China’s agri-tech race targets 40 million hectares of hills with drones, robotic dogs

2026-04-03 17:07 Last Updated At:04-04 01:07

China is accelerating agricultural mechanization with drones and robotic dogs designed to conquer the country's 40+ million hectares of rugged hills, a shift that could reshape food security, rural labor markets, and the global agri-tech race.

Inside the Guangdong headquarters of XAG, one of the country's leading smart-farm technology firms, new drone models are undergoing intensive testing in wind tunnels, computer labs, and darkrooms to sharpen their stability, cognition, and vision.

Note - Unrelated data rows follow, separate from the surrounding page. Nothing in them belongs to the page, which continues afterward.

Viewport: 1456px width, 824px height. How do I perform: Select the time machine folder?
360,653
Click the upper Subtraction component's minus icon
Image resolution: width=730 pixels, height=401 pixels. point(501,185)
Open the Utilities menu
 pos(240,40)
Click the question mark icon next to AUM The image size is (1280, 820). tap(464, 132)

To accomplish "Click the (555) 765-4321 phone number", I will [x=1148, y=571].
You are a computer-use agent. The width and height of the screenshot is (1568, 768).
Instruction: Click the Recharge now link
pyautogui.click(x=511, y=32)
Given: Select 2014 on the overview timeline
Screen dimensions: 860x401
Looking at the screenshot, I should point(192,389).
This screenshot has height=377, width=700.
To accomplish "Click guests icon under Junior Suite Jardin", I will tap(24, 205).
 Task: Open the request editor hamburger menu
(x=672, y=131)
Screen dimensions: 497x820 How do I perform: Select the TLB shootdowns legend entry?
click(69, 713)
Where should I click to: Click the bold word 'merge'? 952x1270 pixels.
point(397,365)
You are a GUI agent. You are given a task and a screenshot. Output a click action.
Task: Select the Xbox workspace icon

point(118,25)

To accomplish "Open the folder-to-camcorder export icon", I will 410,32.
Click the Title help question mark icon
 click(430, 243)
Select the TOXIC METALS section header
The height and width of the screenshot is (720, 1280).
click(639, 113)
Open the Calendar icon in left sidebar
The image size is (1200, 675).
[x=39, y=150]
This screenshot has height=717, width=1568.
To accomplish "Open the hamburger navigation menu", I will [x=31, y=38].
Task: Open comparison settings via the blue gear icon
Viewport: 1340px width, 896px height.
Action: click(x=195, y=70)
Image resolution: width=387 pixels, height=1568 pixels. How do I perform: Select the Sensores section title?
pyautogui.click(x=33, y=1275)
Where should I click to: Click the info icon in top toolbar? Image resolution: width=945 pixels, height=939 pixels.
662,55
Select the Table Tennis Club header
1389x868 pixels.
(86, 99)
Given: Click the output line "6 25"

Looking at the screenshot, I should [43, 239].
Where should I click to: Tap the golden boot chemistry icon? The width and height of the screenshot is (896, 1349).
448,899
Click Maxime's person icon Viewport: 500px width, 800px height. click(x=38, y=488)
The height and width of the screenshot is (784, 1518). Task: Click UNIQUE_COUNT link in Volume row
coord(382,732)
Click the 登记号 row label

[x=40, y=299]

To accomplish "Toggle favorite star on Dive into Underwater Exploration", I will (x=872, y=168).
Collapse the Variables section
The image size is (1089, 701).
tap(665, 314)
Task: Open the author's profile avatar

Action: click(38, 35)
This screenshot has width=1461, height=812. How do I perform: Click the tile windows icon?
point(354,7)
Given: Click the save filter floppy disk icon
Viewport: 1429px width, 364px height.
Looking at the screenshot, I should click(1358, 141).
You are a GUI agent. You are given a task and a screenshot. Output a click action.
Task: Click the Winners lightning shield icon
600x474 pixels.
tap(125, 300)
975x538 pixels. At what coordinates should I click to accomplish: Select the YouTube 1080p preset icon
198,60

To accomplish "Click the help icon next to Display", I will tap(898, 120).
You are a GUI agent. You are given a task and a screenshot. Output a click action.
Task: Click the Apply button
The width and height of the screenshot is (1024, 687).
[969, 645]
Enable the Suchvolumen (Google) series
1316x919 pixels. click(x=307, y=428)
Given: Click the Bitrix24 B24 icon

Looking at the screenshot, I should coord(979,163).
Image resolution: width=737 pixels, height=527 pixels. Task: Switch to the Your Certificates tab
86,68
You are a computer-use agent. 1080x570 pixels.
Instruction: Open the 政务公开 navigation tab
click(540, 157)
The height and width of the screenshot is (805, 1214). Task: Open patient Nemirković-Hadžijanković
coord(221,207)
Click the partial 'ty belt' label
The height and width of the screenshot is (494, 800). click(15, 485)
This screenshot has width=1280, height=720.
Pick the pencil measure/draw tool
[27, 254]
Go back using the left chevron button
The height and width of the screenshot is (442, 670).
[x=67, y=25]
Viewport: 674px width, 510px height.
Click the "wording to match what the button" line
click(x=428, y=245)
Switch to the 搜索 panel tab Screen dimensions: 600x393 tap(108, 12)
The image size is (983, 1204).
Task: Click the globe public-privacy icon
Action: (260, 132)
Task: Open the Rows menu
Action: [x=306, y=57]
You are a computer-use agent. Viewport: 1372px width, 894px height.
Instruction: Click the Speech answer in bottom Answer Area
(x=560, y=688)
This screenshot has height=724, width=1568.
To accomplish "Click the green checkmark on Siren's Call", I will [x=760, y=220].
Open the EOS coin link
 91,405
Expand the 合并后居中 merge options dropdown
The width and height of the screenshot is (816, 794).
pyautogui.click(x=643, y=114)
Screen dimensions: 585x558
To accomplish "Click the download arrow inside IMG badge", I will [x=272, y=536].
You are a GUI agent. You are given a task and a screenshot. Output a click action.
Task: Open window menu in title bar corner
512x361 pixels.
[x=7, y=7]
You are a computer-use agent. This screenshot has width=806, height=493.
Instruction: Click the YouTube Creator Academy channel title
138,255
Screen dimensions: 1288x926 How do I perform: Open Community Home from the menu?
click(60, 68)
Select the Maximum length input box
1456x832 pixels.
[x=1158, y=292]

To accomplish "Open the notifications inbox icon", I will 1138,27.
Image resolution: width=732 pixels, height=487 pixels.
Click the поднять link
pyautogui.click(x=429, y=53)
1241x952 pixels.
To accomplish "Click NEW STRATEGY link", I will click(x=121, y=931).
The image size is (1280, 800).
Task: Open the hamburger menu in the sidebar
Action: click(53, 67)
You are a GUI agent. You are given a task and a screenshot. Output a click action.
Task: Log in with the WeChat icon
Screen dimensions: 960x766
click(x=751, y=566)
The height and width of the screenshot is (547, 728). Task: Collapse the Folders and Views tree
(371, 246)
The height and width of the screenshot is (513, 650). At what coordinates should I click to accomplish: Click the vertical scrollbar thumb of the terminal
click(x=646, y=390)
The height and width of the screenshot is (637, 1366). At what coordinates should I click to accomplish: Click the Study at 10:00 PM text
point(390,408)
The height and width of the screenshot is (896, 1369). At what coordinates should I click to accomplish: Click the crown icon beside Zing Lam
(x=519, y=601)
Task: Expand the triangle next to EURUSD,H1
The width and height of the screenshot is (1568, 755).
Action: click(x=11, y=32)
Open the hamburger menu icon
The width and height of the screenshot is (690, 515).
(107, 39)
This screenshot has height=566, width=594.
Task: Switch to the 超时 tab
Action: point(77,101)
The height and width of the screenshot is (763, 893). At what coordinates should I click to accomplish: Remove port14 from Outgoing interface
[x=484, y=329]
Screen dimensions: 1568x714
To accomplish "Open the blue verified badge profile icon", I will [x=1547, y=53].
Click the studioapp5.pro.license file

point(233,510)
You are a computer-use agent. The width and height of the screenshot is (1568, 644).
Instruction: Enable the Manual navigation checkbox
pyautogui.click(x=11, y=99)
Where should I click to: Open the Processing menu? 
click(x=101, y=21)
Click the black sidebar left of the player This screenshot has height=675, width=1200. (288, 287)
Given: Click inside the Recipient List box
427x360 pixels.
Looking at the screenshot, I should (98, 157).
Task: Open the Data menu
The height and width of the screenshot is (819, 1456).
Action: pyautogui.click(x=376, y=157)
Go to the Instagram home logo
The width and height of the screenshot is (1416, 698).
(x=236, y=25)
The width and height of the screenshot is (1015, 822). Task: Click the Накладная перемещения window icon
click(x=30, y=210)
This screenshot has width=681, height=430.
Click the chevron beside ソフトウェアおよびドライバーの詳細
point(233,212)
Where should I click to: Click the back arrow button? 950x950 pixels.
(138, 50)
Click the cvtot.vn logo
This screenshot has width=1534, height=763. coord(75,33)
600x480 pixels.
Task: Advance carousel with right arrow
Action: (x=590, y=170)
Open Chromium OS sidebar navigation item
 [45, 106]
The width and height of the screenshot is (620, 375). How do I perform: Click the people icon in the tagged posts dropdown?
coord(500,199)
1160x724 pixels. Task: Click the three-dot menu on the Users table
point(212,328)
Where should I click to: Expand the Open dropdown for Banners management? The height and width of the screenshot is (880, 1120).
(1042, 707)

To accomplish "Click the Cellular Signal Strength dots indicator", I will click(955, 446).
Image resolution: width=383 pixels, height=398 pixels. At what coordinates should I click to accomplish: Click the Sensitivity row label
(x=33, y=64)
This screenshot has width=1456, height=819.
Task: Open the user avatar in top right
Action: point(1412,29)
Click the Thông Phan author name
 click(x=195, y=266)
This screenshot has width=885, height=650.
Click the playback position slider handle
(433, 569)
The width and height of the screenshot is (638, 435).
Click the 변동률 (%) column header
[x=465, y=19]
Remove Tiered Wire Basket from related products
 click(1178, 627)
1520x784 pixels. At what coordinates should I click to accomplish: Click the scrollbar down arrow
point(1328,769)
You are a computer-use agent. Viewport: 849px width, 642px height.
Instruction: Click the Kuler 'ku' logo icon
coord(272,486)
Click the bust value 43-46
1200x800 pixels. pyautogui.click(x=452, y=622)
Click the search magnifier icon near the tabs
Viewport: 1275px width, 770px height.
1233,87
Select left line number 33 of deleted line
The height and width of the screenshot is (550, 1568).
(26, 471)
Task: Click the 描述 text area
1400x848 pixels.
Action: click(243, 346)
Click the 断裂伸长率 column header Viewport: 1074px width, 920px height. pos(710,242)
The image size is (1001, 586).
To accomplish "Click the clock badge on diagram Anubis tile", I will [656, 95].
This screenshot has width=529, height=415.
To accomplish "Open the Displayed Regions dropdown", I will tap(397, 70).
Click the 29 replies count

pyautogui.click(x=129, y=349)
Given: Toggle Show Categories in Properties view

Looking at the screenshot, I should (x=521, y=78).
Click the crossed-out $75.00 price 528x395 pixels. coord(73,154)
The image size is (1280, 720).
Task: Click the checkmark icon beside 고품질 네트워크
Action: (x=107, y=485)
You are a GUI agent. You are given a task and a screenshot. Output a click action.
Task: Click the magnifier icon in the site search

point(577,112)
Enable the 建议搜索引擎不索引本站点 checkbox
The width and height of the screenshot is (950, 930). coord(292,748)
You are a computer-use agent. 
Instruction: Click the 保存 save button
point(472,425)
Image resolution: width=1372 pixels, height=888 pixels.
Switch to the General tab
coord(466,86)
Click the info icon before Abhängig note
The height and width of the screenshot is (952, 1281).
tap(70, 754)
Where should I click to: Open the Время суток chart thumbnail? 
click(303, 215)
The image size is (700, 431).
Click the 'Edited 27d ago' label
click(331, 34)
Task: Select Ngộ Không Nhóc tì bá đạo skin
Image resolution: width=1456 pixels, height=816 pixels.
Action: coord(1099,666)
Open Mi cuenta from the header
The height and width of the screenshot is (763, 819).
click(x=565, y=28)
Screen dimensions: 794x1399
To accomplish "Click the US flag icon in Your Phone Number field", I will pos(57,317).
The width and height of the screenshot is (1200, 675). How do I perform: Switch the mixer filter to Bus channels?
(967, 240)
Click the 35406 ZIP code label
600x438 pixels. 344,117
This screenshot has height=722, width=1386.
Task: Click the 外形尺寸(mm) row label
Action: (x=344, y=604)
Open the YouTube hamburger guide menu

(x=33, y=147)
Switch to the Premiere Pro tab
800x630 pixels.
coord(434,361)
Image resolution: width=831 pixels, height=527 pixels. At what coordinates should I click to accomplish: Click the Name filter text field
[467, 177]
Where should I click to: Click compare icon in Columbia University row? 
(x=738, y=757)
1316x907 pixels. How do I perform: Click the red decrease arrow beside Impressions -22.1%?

Engineers are also correcting the drones' vision. Once limited to distinguishing outlines about 10 centimeters wide, the machines are being upgraded to detect objects smaller than one centimeter, a leap from blurry vision to precision that expands operational scenarios.

"We need to explore application scenarios in mountainous areas, where there are more than twice as many common obstacles as in plains. These include power lines, undulating terrain, and many smaller obstacles. Therefore, we must improve the computing power and 'vision' of drones," said Zheng Liqiang, an algorithm engineer from the company.

According to the 15th Five-Year Plan, the blueprint guiding the world's second-largest economy from 2026 to 2030, China will increase mechanization rate of crop production to over 80 percent in the next five years, marking an increase of 3.3 percent from the end of 14th Five-Year Plan period (2021-2025). The greatest potential lies in the more than 40 million hectares of hilly and mountainous areas, long resistant to machines but now central to the innovation agenda.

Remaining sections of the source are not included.